First industry-related job, might not get a reference. Should I change my ways?

First industry-related job, might not get a reference. Should I change my ways?

(OP)
Let me first preface this with the fact that I am an intern. I have seen PEngs on many engineering forums get in a huff about 'students' posting legitimate questions about career, but I am using the duck-test principle here. If I get treated as, berated as, and loaded with work as a under-market-rate engineer, I'll be damned if I don't ask for advice as one as well.

Background:

I'm in the engineering sector in North America, and took a year off school to work for an general aviation company in R&D, the kind of industry where everything needs to be completed yesterday on a string-bean budget. I have a year to graduation. This was my first engineering job, and I thoroughly enjoyed it as an experience. While I treated it as a learning experience, I also realized I was hired to do a specific job, and did not play company politics or forgo my tasks to learn at the company's expense. And I was always drowning in tasks.
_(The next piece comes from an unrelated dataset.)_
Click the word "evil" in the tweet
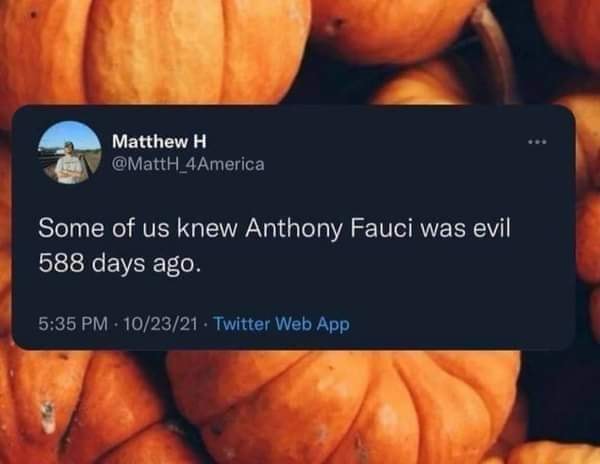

AFAIK I have done an excellent job at meeting expectations (I have not had a performance review due to poor management org, but have always delivered to the best of my ability, and have gotten praise from senior coworkers).


The issue:

My boss is notorious for not giving references. I learnt this in the 14th month of my 16 month contract, from a coworker who left for a better job a while ago. Upon further investigation, this has been the experience of lots of junior engineers and EITs. My boss is European, so it may be a cultural difference. Also, in the aerospace industry, references seem to be less needed, as most skilled workers' reputations precede themselves (applies mainly to experienced guys though). You either know your shit, or you don't.


Points to note:
  • I worked directly and solely for the Chief of Engineering. So while there is a 15-person engineering team who I am on great social terms with, I have never worked extensively on a technical basis with any of them. I am an intern, any senior engineer could have offloaded work to me, yet I did not do work for other members of the department to cultivate favour, but focused on my isolated task.
  • I may not stay in the industry. I have had a few people say that while they can't give me a technical recommendation, they'd be happy to forward my resume if I apply to the company they work at (most are contractors who move firms every 2 years or so). However, they will always be at aerospace firms, and I have little interest in continuing in that field (mainly due to industry organizational practices).
Question:

I am in my final month of contract. Up until now, getting a reference from my direct supervisor on a job well done was just a given in my mind. While many might not need it, I definitely do at this career stage. Do you have any advice on how to approach this, pragmatically and as early as possible so I'm not left flat-footed at my exit interview?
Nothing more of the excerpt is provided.